▶ Aim of the exercise
As soon as the line containing "Task: Toggle the Hub sidebar collapse icon" appears, start repeating lines exactly and continue to the end of the entries; please skip pictures.

□ □ □

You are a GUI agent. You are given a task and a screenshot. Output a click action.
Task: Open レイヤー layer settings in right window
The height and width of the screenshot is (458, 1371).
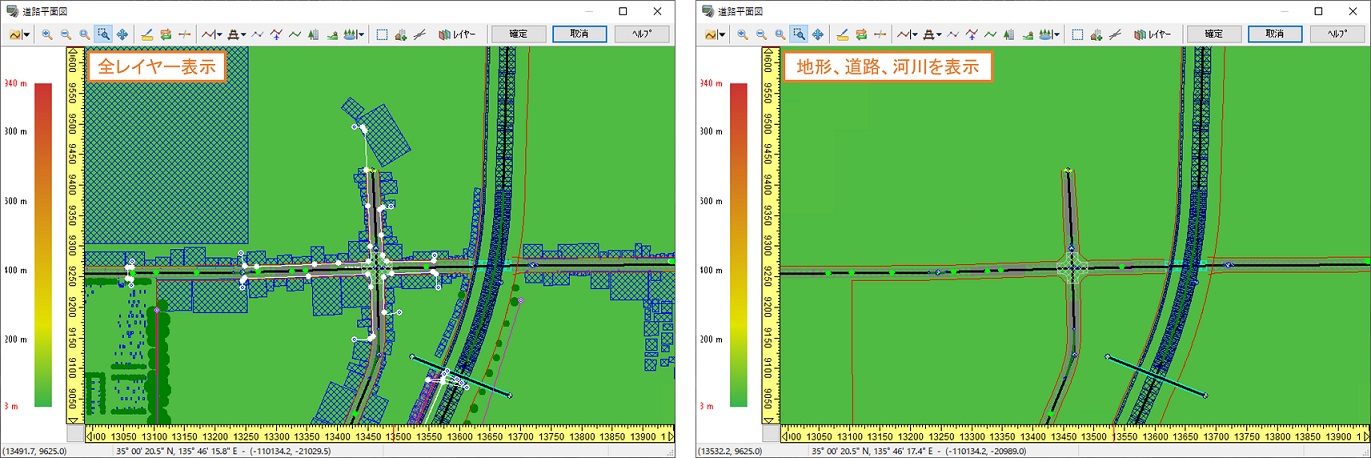(x=1153, y=34)
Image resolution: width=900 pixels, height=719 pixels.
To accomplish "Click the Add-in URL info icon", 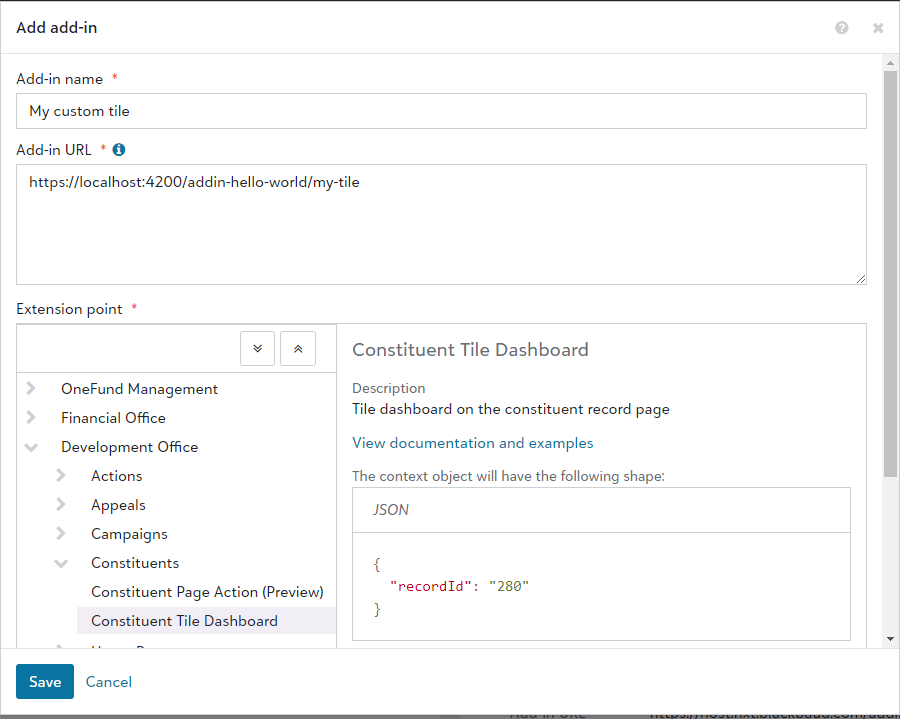I will coord(119,150).
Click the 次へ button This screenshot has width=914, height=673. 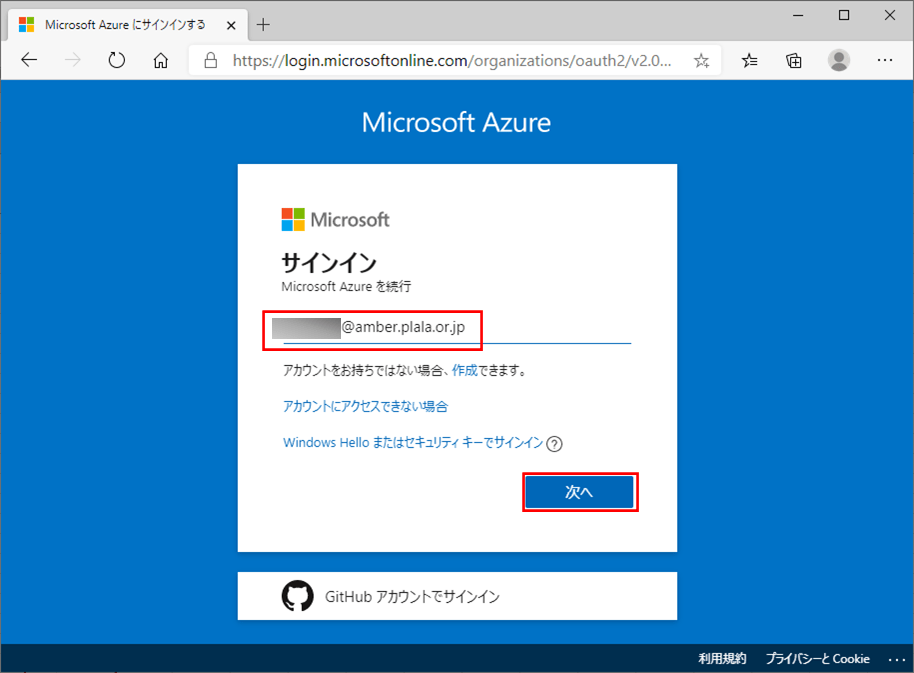pos(580,492)
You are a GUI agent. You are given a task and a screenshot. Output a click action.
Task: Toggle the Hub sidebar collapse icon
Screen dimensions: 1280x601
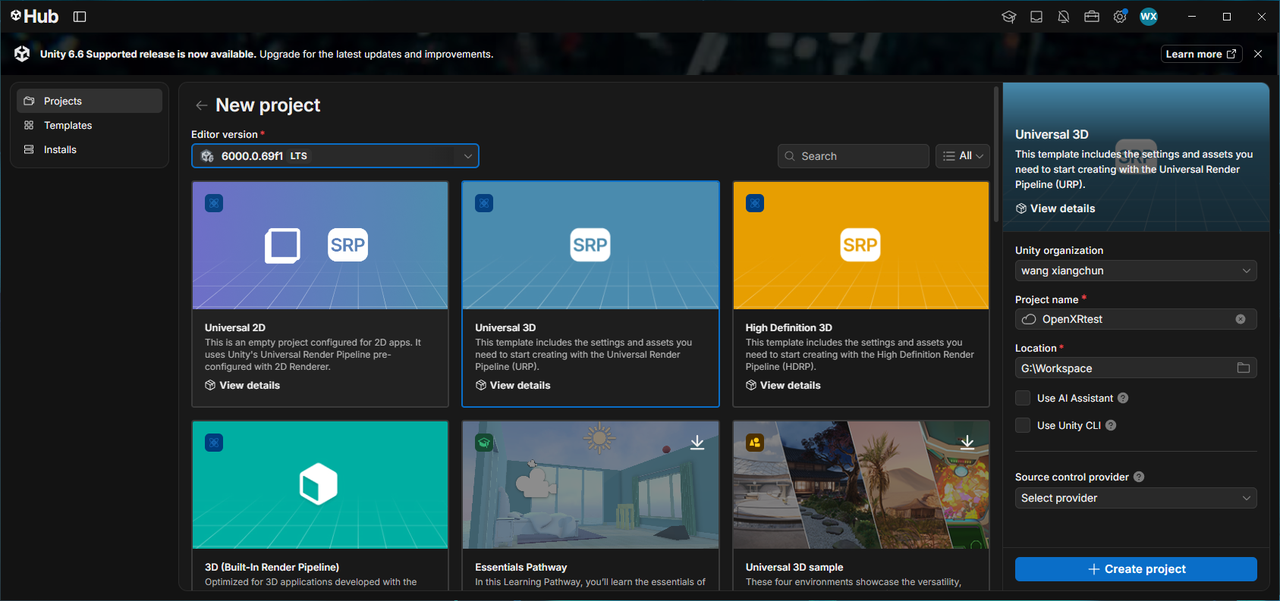click(80, 17)
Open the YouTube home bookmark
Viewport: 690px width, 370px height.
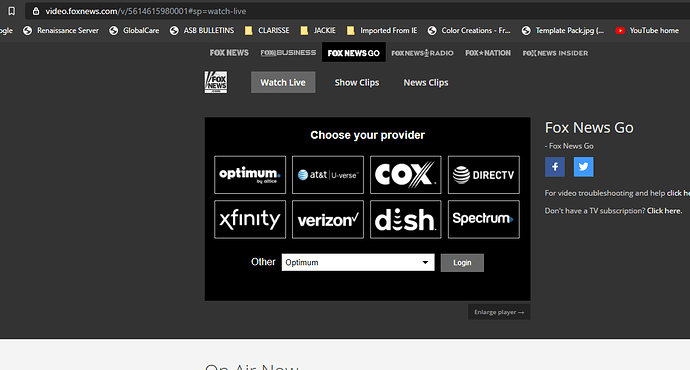tap(647, 30)
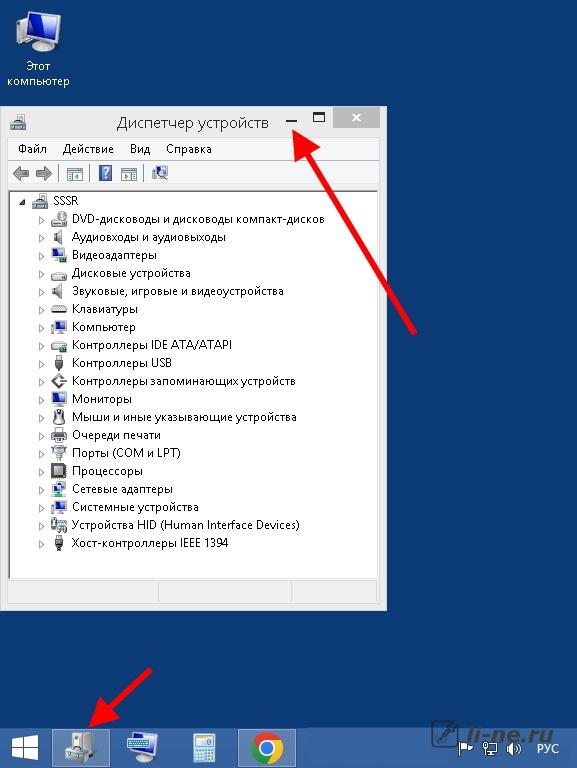The height and width of the screenshot is (768, 577).
Task: Expand the Видеоадаптеры node
Action: tap(42, 256)
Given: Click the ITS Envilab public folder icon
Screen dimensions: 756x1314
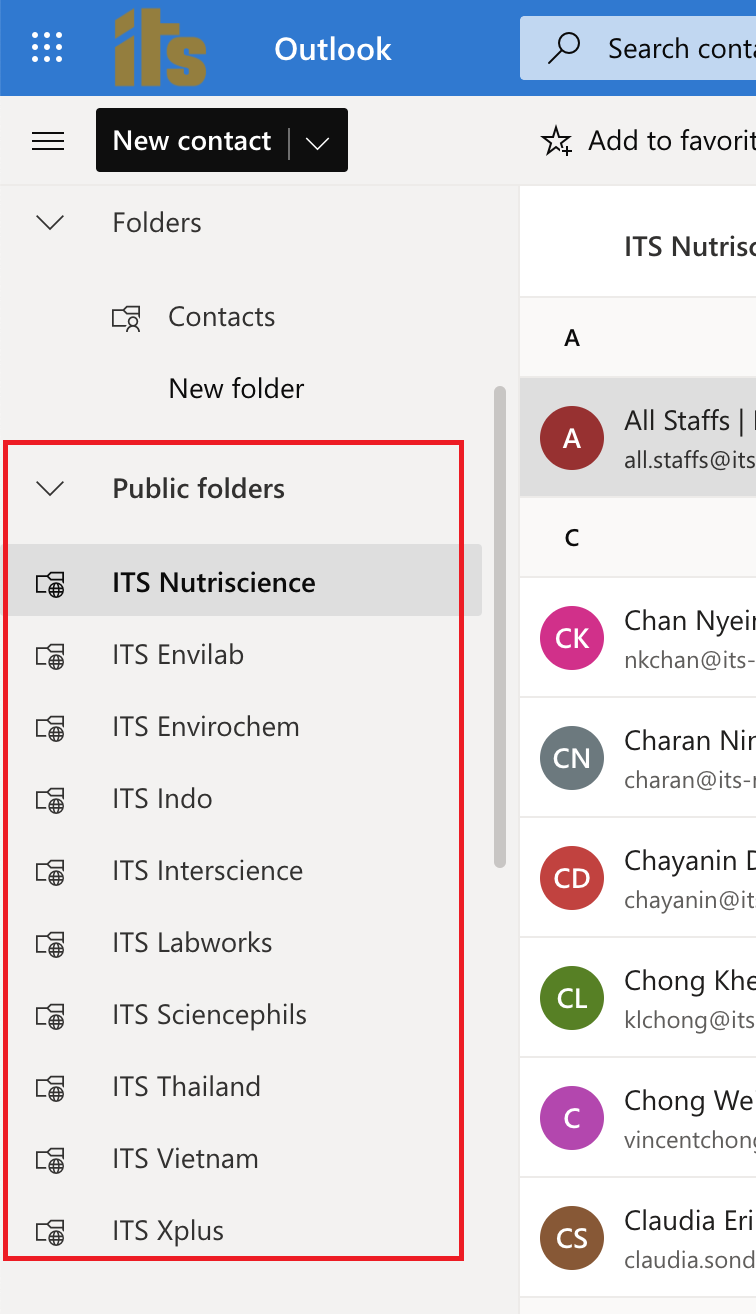Looking at the screenshot, I should point(50,656).
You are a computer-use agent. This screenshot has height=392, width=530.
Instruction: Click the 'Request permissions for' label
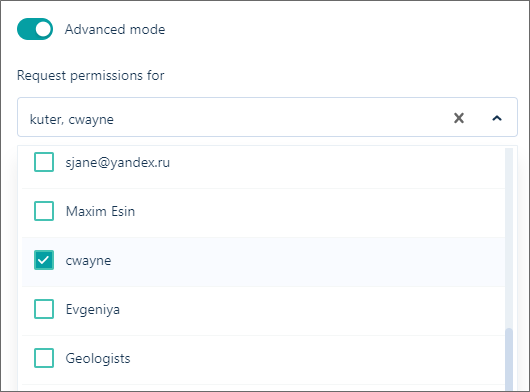click(x=91, y=75)
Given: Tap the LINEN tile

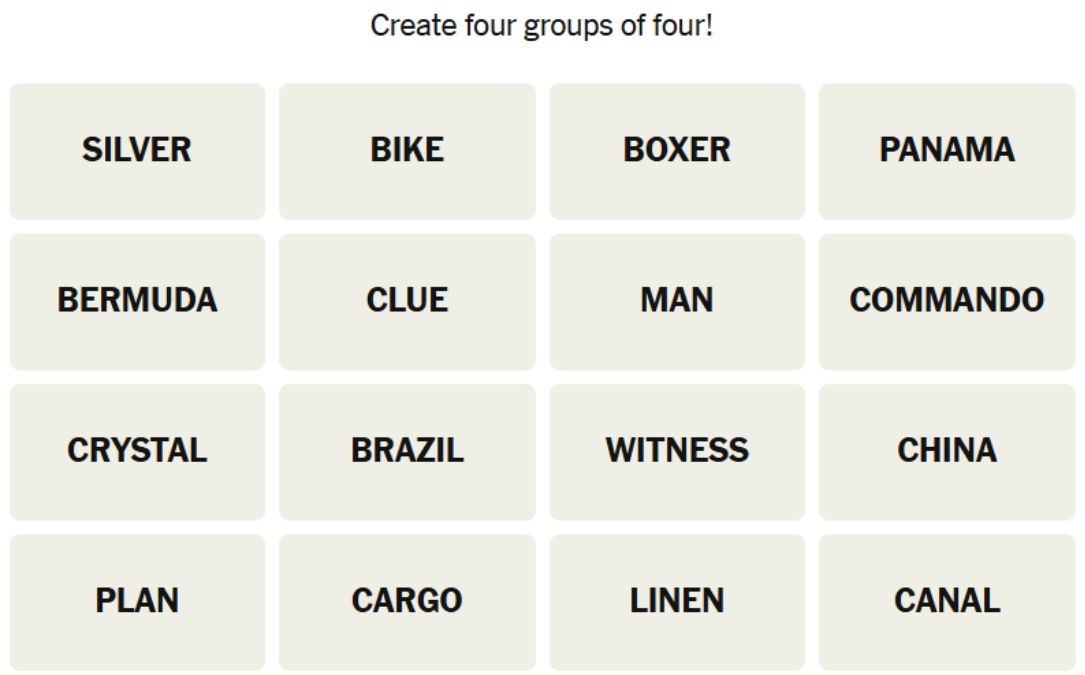Looking at the screenshot, I should pos(677,601).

□ □ □

▶ Result below
Task: Toggle the Hub sidebar collapse icon
Screen dimensions: 1280x601
click(80, 17)
Open the YouTube home bookmark
Viewport: 690px width, 370px height.
tap(647, 30)
The height and width of the screenshot is (768, 577).
Task: Expand the Видеоадаптеры node
Action: tap(42, 256)
Given: Click the ITS Envilab public folder icon
Screen dimensions: 756x1314
Looking at the screenshot, I should point(50,656).
You are a computer-use agent. This screenshot has height=392, width=530.
Instruction: Click the 'Request permissions for' label
click(x=91, y=75)
Given: Tap the LINEN tile

Looking at the screenshot, I should pos(677,601).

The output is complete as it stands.